“Neither with fire nor sword.”
“You know I wouldn’t try,” he said.
“If you are going to treat me facetiously I will not pursue the subject,” she declared, the red blood mantling in her sallow cheek.
“I am quite serious,” he said, deprecatingly.
“A woman who can live without eating cannot die,” pursued the Countess, mollified. “I was an invalid, and in my convalescence gradually worked my way to the Truth, and by means of it I have lived fourteen weeks without food. I worked down from five ounces a day to nothing, dropping an ounce a day. And I didn’t lose a pound of flesh.”

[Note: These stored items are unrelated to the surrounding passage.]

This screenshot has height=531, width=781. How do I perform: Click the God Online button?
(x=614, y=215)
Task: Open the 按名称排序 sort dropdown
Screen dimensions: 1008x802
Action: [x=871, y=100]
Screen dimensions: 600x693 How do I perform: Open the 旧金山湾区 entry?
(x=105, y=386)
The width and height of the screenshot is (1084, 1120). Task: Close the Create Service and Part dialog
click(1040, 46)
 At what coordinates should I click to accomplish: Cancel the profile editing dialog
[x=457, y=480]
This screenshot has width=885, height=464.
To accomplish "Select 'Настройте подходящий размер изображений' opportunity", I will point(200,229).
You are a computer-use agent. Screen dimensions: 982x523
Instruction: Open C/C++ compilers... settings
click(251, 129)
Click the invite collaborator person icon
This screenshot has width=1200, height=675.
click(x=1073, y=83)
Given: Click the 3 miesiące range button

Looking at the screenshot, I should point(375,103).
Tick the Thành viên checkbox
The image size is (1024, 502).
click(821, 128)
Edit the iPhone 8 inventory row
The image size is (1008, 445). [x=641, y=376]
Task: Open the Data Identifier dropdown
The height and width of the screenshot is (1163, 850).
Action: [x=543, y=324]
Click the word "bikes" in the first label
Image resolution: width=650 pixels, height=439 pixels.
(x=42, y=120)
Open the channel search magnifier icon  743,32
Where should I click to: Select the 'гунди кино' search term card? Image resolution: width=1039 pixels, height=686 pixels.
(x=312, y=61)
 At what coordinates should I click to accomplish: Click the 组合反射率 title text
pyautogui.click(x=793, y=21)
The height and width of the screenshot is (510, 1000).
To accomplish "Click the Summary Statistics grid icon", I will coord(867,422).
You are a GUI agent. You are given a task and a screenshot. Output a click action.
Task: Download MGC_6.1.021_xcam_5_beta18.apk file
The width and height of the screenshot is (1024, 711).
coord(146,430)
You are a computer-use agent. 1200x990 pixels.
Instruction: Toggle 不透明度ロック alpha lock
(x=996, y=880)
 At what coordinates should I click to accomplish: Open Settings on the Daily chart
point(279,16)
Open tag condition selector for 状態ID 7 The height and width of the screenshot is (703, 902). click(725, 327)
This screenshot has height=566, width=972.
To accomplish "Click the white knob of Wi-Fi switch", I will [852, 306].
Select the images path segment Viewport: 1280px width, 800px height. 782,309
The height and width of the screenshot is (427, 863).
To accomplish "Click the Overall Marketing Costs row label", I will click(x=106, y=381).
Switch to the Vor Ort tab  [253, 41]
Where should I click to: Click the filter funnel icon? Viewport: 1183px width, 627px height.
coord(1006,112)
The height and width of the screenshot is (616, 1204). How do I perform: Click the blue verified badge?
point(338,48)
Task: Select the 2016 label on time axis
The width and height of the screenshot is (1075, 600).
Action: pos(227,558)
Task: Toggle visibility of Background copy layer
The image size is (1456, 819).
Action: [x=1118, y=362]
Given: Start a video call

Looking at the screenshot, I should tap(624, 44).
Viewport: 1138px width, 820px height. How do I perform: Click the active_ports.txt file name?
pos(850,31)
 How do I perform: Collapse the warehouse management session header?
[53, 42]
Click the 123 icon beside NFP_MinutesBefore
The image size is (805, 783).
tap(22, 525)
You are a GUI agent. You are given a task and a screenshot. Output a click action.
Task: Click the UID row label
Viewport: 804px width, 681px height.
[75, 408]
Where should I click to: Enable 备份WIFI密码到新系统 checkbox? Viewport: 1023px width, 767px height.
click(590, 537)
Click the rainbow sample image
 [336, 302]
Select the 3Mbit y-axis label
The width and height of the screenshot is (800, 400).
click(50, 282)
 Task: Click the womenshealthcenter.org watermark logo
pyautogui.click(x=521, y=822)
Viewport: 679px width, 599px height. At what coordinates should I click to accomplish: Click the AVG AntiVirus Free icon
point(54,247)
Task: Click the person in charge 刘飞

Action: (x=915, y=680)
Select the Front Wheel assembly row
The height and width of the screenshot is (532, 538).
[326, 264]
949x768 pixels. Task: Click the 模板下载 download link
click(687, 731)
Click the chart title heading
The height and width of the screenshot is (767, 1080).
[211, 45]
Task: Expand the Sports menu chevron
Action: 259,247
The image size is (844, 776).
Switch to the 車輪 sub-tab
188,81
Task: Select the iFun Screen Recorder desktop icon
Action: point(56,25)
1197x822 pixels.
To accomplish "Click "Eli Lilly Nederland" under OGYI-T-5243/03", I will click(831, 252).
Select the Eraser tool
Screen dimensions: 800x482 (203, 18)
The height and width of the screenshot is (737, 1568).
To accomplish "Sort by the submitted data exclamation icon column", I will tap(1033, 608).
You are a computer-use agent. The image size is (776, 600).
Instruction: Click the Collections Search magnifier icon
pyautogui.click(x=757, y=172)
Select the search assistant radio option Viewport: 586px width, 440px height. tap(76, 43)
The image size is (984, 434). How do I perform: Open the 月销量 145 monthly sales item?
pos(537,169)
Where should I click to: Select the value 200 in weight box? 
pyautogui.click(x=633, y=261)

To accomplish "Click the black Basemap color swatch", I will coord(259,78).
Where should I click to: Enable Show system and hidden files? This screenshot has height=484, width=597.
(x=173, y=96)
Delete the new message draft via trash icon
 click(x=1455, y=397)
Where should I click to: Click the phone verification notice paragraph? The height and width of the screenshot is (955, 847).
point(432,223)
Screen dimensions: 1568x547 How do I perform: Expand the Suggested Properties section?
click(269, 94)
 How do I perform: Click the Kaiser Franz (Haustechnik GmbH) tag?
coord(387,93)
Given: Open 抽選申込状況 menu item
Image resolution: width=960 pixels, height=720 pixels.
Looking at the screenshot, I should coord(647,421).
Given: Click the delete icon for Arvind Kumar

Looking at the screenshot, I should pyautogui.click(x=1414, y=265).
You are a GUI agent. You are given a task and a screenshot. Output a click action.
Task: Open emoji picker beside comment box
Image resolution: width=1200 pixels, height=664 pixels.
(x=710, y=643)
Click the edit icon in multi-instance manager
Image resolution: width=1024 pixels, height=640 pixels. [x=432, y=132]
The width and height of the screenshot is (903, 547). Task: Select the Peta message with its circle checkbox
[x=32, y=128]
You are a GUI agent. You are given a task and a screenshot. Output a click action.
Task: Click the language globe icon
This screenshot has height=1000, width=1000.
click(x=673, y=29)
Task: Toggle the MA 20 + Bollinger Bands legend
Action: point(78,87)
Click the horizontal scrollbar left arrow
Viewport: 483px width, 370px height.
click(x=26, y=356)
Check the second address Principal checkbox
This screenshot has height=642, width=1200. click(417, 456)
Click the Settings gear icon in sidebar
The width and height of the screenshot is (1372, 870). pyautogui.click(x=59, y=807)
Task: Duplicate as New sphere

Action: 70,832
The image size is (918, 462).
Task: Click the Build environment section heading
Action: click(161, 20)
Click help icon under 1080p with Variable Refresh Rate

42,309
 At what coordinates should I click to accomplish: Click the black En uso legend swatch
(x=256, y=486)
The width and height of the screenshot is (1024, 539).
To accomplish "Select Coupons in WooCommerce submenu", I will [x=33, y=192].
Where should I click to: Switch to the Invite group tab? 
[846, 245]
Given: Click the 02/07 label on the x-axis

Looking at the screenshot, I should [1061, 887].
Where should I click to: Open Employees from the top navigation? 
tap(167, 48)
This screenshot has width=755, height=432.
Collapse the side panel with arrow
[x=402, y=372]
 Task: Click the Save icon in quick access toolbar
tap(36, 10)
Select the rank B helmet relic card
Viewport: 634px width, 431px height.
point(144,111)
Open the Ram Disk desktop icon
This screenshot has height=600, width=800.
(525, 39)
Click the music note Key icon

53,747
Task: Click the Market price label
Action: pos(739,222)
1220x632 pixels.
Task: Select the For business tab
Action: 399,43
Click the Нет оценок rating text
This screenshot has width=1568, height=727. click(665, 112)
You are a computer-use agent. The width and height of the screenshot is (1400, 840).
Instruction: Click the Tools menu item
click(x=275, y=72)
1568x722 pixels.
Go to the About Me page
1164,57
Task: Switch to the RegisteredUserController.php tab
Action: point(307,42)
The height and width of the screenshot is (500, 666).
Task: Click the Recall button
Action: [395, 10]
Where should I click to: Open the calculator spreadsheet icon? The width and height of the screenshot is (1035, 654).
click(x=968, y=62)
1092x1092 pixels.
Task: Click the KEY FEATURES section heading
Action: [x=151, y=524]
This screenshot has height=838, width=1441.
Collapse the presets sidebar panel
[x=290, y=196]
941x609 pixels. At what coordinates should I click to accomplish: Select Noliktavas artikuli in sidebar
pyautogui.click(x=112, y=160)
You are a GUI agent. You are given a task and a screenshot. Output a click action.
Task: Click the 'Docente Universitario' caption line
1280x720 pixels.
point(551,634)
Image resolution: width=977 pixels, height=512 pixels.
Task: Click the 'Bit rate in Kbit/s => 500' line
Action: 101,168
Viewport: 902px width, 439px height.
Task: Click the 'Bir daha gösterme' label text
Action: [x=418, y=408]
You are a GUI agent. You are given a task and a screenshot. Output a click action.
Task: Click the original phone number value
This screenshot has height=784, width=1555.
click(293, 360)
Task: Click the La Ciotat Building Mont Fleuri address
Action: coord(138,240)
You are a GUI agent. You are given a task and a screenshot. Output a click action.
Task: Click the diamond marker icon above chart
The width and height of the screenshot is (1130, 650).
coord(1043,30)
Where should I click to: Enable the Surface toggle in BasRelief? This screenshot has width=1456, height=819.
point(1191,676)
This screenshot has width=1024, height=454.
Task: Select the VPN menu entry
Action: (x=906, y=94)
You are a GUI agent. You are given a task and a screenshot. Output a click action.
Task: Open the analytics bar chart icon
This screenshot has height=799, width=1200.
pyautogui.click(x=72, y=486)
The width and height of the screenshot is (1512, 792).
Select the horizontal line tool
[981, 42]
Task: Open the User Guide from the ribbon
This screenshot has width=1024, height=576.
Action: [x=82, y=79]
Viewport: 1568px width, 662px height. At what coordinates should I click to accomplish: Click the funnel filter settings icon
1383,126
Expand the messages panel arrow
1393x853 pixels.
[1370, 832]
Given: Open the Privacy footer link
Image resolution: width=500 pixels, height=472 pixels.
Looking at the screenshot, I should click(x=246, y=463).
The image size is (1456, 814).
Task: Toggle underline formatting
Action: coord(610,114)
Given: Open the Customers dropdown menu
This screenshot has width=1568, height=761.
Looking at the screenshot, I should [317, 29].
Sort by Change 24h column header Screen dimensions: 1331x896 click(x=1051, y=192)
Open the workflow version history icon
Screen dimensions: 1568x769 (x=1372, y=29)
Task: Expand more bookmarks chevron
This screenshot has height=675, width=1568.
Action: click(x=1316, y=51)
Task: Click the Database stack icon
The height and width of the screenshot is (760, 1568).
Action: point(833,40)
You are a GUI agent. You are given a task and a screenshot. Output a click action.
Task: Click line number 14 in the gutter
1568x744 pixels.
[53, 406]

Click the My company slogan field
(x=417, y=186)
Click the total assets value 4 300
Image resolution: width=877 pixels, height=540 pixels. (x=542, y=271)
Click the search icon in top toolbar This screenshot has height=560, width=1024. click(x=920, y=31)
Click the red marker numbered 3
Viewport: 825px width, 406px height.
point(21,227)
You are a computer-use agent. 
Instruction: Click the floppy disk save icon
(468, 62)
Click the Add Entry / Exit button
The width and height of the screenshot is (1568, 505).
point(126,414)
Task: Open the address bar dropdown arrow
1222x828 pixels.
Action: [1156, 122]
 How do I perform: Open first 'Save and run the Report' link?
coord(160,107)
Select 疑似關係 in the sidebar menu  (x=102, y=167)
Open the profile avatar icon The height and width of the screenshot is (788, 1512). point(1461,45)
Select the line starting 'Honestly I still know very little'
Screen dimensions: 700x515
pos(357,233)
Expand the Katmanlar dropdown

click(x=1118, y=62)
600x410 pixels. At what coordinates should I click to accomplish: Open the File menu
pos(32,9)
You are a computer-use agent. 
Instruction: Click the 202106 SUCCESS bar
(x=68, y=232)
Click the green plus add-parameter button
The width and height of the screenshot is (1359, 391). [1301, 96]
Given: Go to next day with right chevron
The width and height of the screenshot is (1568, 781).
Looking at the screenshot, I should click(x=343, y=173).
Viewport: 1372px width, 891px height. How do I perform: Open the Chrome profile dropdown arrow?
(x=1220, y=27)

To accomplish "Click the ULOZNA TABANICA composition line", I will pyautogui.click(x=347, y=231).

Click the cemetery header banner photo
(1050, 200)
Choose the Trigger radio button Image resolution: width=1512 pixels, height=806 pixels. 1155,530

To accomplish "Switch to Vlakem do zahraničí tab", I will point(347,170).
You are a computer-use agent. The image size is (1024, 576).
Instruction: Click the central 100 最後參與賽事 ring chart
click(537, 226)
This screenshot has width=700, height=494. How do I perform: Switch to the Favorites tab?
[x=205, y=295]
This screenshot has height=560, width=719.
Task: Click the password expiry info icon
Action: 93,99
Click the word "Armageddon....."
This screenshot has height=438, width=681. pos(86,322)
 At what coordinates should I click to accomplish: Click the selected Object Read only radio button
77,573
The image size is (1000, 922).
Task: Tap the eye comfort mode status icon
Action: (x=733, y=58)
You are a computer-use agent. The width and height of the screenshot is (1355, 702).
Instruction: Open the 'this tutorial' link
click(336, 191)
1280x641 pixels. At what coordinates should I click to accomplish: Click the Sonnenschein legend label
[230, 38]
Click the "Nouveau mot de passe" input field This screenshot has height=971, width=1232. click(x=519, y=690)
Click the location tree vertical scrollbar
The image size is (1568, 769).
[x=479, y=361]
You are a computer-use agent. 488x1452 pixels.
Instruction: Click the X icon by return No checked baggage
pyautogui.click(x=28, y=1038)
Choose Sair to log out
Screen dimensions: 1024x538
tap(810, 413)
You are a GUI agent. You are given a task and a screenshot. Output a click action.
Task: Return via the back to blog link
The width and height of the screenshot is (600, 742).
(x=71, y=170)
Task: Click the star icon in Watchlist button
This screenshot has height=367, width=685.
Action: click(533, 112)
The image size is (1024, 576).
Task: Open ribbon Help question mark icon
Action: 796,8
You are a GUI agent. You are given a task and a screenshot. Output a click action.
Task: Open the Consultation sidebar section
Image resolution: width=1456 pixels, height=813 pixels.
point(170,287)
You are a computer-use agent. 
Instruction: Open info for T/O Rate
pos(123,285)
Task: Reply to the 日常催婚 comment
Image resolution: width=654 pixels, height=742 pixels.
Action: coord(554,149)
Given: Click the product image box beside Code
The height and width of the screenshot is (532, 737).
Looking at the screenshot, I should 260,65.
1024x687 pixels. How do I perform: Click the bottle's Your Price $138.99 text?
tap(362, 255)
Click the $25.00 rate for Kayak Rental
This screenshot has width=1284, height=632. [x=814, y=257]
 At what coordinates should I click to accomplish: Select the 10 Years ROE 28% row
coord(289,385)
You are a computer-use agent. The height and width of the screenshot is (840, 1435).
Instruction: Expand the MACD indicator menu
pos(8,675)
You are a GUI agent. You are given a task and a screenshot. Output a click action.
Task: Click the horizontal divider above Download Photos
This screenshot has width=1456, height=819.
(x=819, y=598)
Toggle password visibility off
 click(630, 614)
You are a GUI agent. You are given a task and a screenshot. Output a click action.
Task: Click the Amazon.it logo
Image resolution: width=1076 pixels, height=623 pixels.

“I have fasted, too,” he said, grimly. “But I never found any Truth through it.” He reflected bitterly on the anxious competition of people to give him food, now that he had plenty of his own. Was this the London which he had tramped for work, famished and rebellious?
“You must be patient,” she answered, earnestly. “You must kill the man in you; then you will have got rid of the mortal part. You will be pure spirit, part of God. Existence is only God’s thoughts; everything good is a God-idea, everything evil a man-idea. Jesus was the first discoverer of the Truth, and only the man-idea in Him was crucified, the mortal part. Only the evil part of us is mortal. I have suppressed the man-idea in myself, therefore I cannot die.”
“But do you mean to say you will always live on?”
“Yes, though not necessarily on earth.”
“But what will happen—will you disappear?”